- _PROBLEM TO WORK ON_
Word for word, please restate the line that contains "This screenshot has width=1158, height=2167." and all lines after it through the end of the material, minus the pictures.
*** Block opens ***
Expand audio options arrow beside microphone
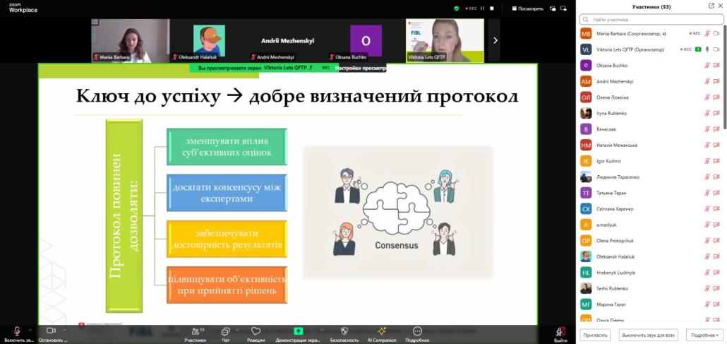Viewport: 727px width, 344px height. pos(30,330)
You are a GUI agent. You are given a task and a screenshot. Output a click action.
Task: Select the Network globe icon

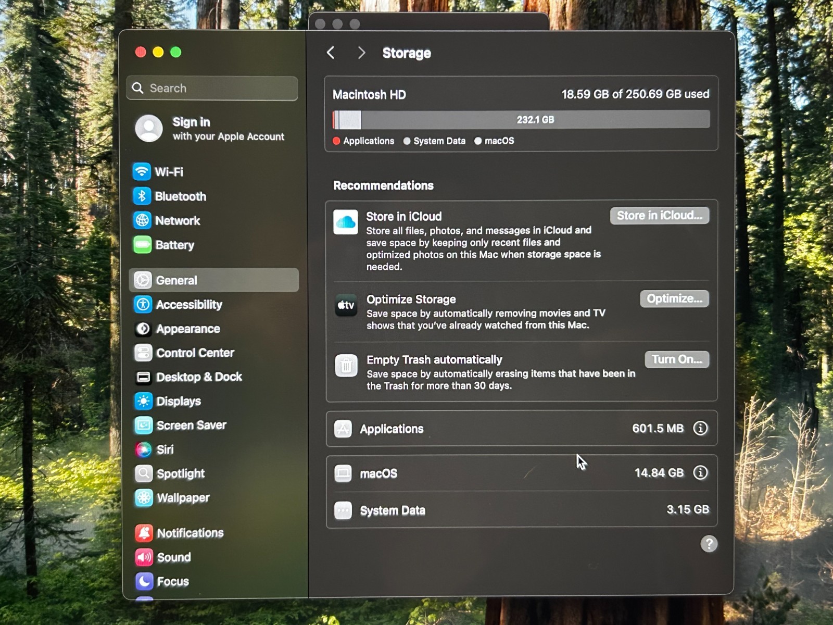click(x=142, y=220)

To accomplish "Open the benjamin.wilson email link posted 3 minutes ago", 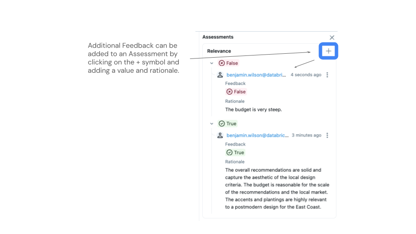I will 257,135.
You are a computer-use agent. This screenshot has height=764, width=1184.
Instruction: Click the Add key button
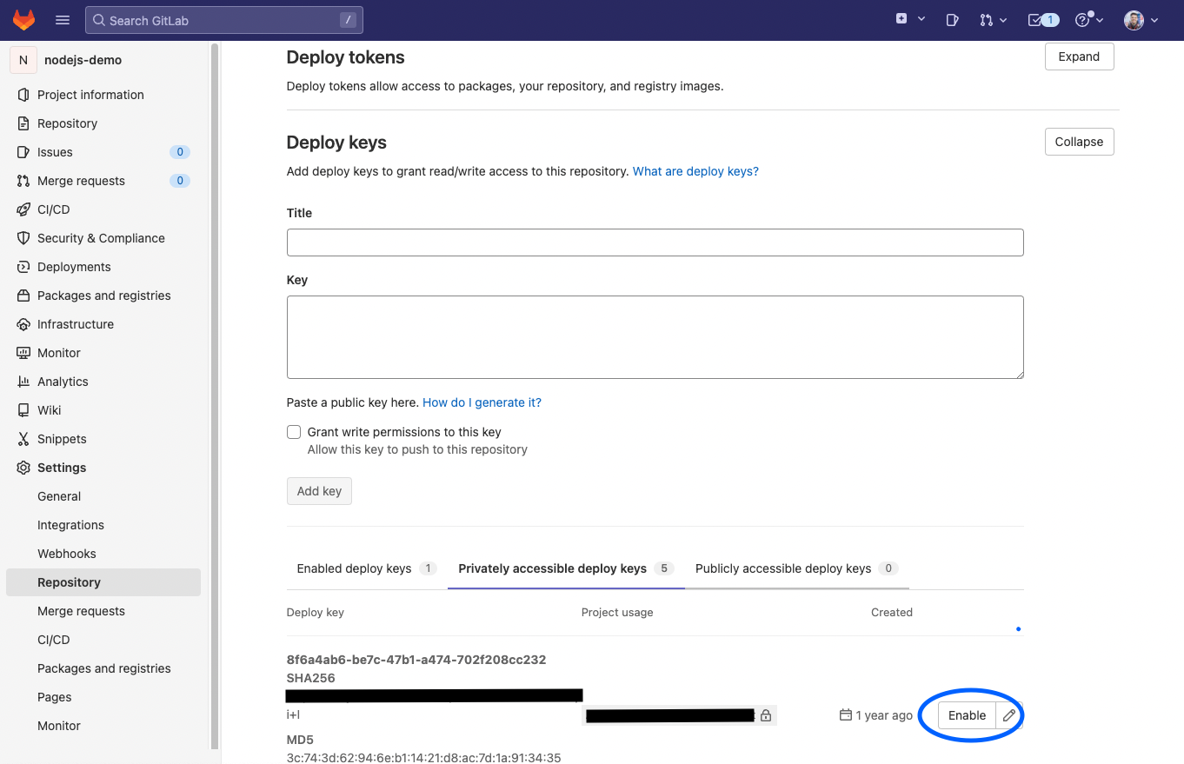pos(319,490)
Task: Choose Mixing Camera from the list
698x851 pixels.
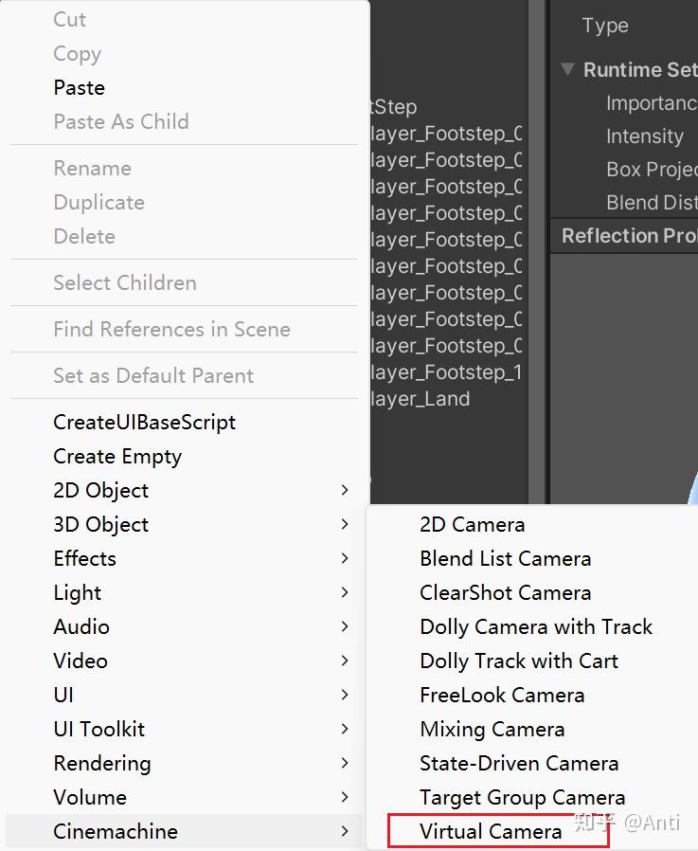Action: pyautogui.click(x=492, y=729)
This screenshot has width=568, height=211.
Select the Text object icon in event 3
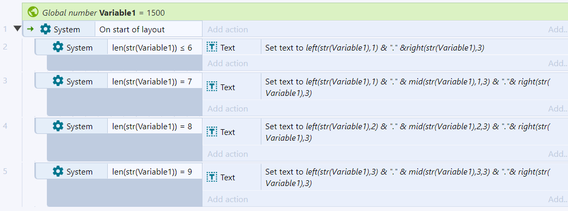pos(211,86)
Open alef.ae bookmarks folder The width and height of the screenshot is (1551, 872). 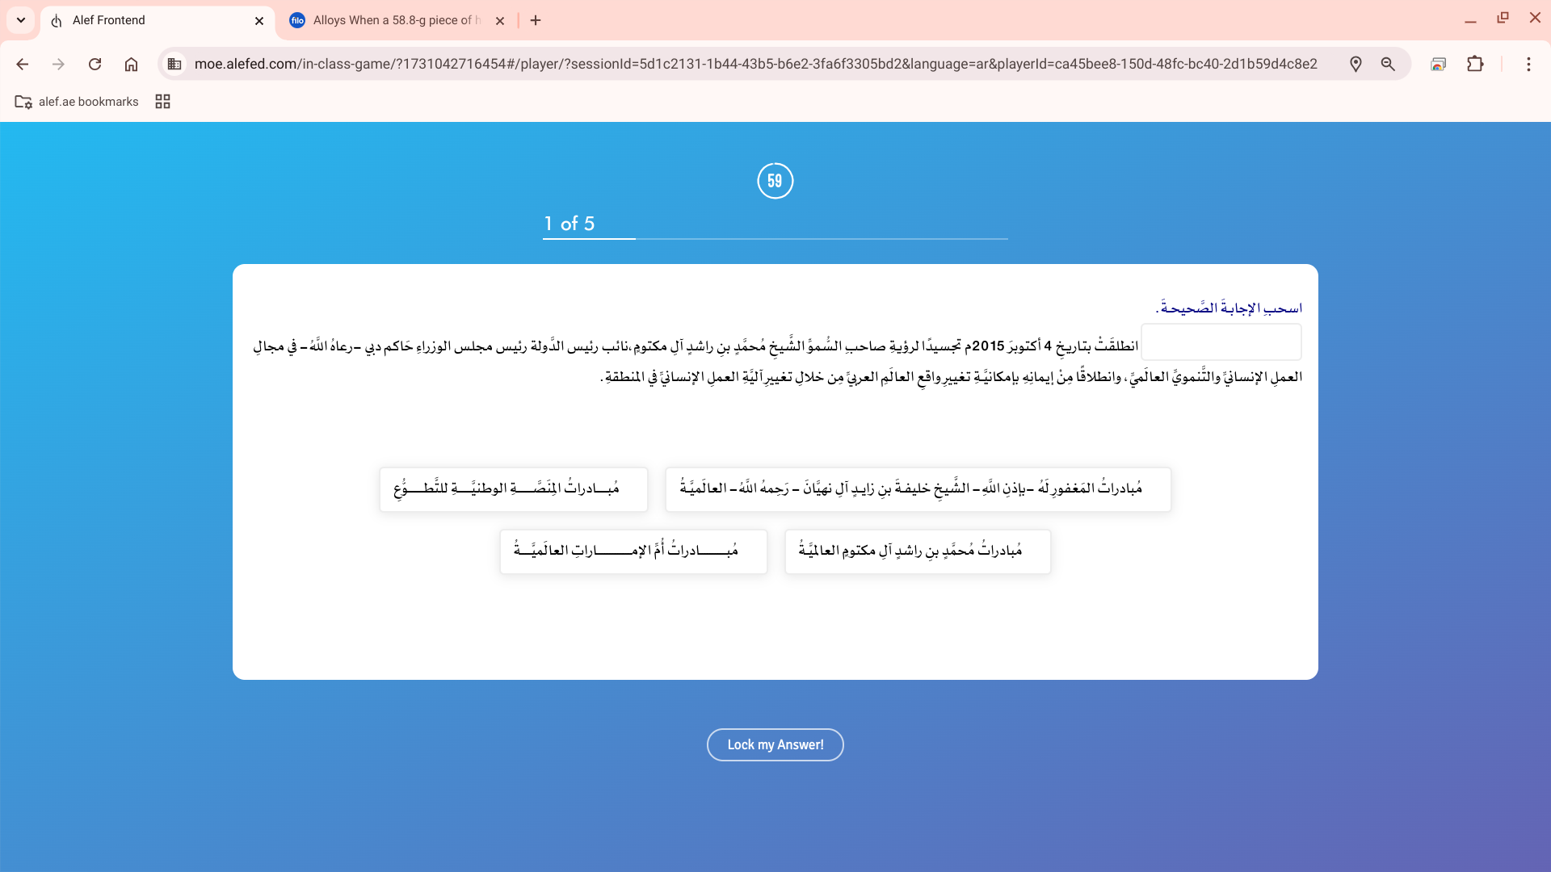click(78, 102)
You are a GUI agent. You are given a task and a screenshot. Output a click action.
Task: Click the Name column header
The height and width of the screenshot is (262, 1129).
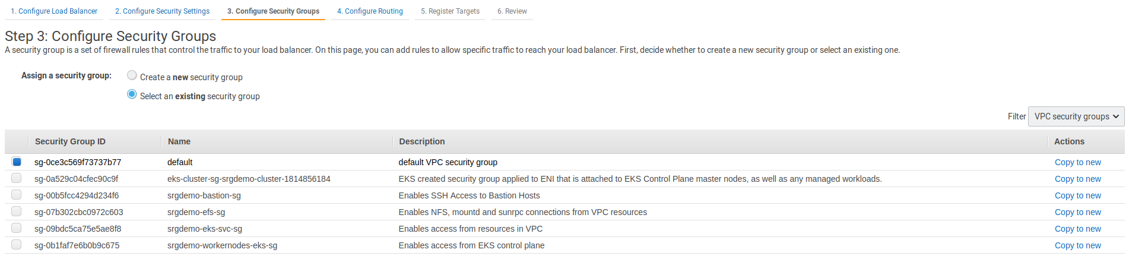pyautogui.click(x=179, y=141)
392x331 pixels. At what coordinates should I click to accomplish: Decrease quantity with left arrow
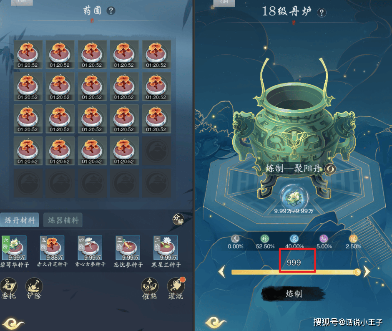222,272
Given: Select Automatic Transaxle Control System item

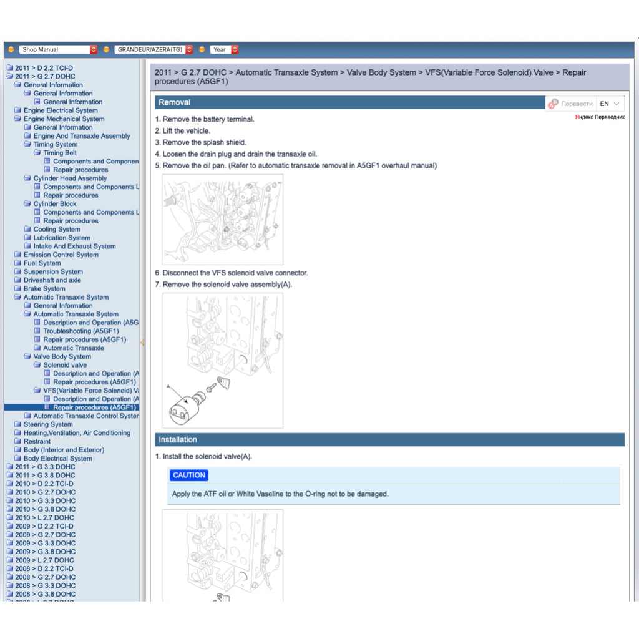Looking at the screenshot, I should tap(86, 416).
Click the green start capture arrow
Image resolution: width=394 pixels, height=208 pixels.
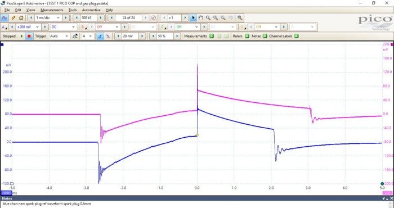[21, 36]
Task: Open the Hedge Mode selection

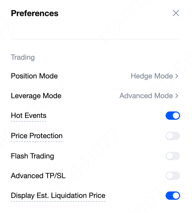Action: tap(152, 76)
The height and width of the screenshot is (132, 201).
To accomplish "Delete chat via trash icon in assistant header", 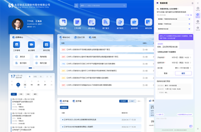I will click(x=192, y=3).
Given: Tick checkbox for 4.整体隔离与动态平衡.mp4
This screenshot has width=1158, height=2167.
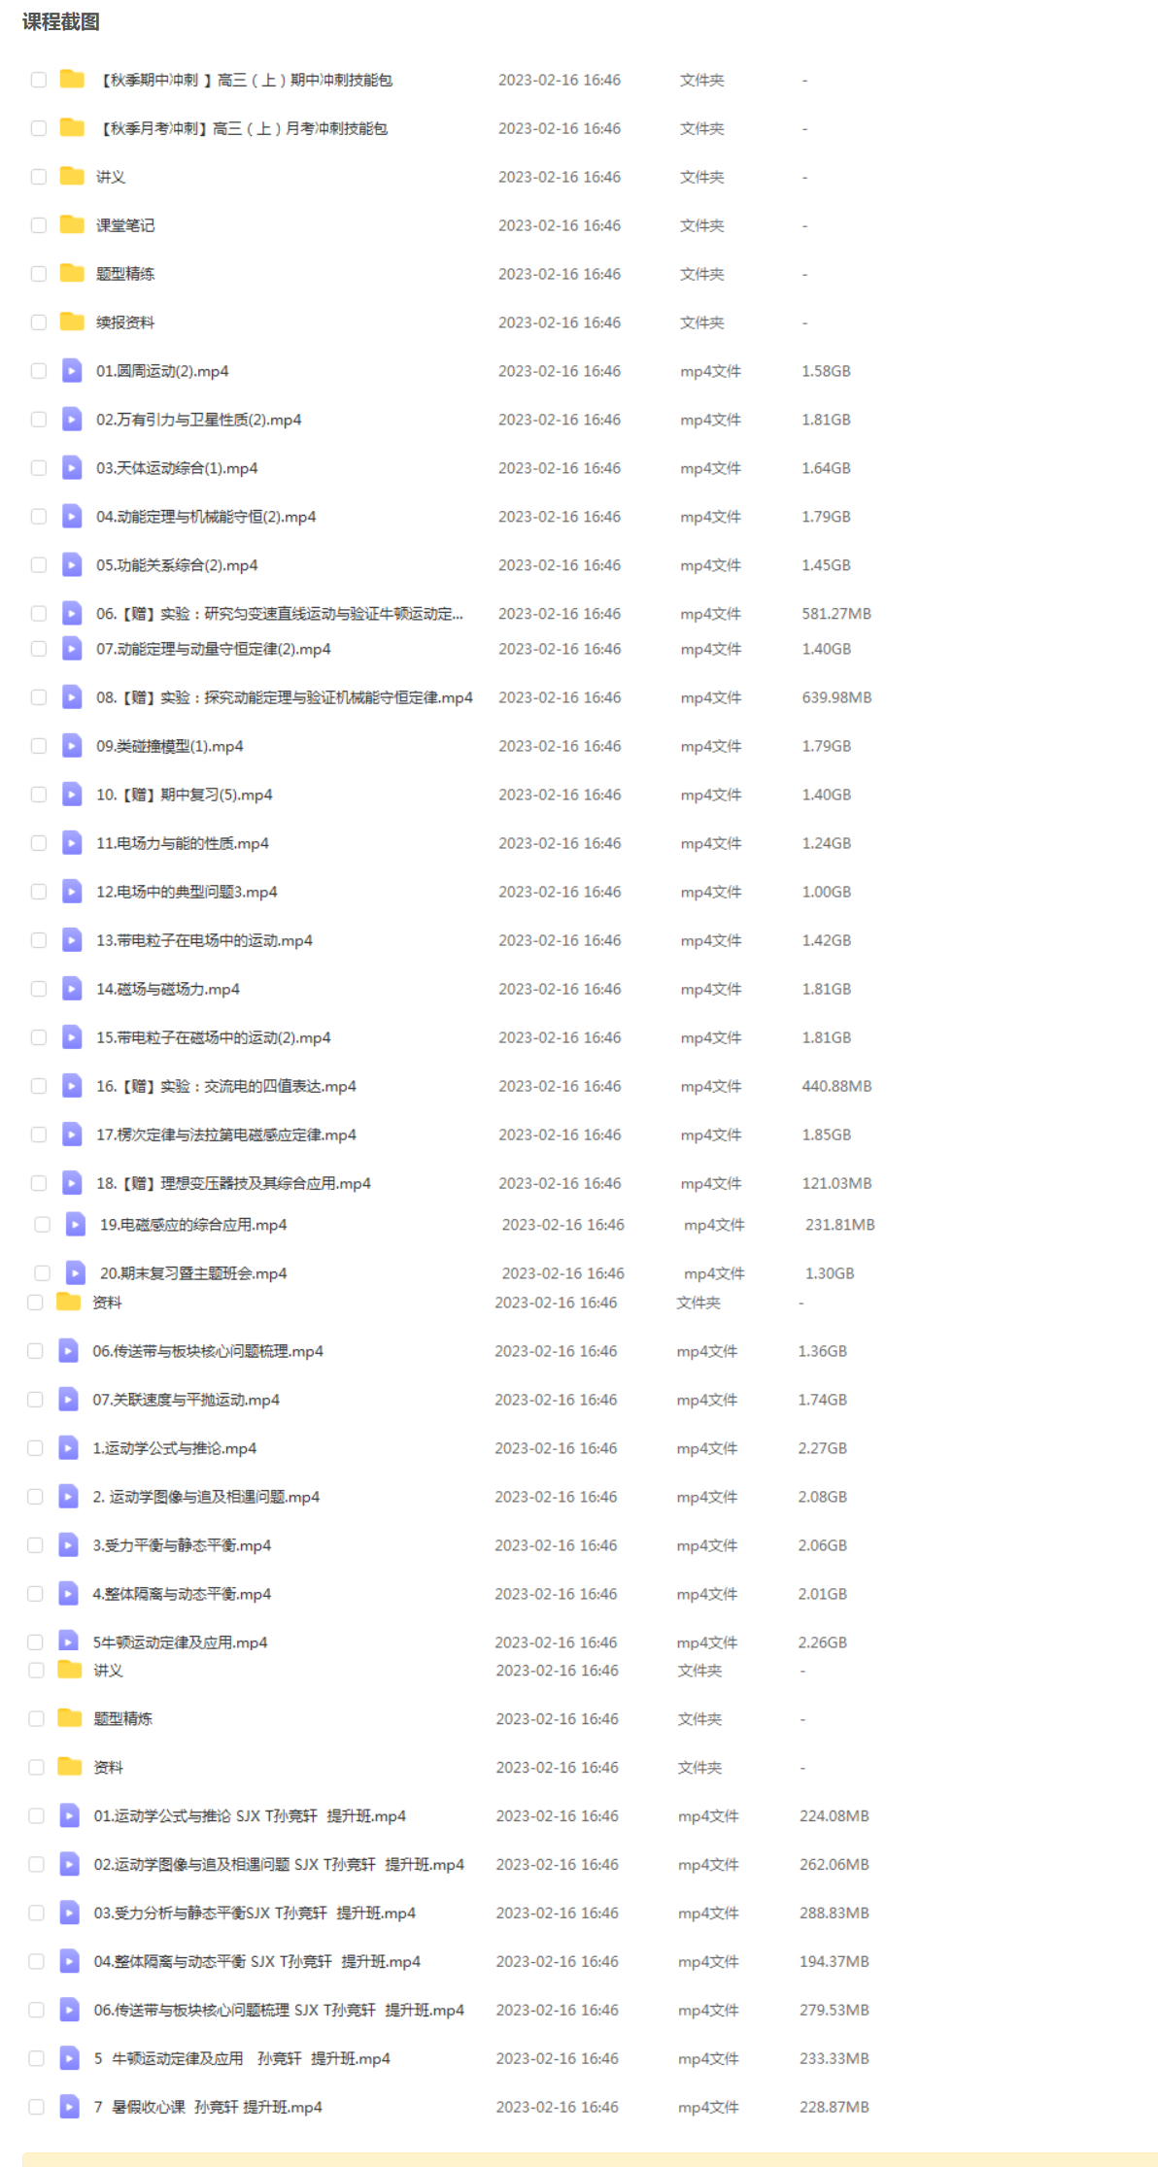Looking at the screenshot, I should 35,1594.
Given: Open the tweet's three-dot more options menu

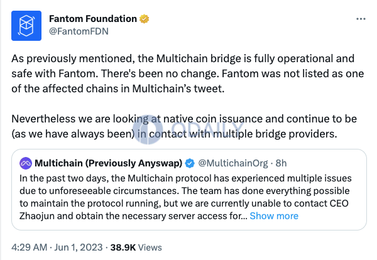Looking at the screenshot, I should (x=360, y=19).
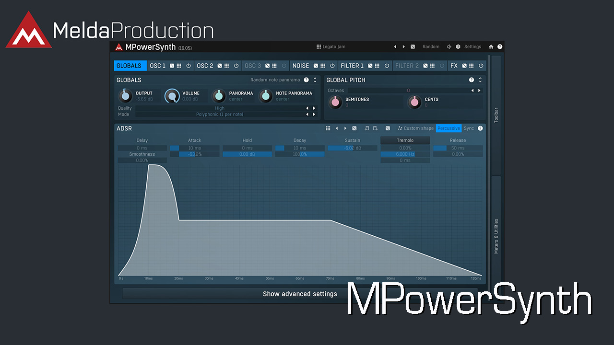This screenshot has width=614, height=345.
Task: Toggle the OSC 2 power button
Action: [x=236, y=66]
*** Block closes ***
- _ANSWER BOX_
This screenshot has width=1158, height=2167.
Looking at the screenshot, I should 35,1594.
Given: Open the tweet's three-dot more options menu

Looking at the screenshot, I should (x=360, y=19).
This screenshot has width=614, height=345.
Task: Toggle the OSC 2 power button
Action: [x=236, y=66]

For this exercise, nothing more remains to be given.